#### MATERIAL PROVIDED

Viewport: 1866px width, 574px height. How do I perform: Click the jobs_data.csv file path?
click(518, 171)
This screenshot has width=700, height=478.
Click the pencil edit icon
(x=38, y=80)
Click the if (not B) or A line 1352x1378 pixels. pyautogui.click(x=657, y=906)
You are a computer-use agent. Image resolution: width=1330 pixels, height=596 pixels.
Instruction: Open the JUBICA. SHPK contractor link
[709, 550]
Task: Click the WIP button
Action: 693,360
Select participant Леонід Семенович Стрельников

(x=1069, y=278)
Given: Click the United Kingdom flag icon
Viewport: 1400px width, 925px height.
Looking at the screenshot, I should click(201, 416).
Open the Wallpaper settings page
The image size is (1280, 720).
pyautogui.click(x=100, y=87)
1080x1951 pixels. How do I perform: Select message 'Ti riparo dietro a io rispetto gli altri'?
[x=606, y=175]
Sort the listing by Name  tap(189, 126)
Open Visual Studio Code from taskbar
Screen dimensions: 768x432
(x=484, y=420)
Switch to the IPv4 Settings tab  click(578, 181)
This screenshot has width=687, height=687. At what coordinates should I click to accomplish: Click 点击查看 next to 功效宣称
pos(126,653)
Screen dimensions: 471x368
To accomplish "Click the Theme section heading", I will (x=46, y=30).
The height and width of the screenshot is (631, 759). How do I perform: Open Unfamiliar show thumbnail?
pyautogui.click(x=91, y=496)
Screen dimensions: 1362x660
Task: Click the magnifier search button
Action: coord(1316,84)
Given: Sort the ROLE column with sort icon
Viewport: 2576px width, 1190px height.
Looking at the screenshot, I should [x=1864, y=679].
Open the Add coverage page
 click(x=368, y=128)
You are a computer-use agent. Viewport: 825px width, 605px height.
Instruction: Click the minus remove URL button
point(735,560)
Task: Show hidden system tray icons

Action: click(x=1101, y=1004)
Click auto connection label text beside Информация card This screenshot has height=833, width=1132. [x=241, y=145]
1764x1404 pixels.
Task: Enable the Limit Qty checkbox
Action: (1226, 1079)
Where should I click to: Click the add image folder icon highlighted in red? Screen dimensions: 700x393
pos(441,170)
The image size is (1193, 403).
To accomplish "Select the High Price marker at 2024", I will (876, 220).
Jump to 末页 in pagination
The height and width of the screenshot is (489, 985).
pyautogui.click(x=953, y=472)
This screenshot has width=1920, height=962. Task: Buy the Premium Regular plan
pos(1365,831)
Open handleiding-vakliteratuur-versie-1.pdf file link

########

▶ _EXERCISE PROMPT_: Copy out each line of the entries where the word "will" is found.

▶ _EXERCISE OUTPUT_:
To accomplish "Click the Theme section heading", I will (x=46, y=30).
To accomplish "Select the High Price marker at 2024", I will (876, 220).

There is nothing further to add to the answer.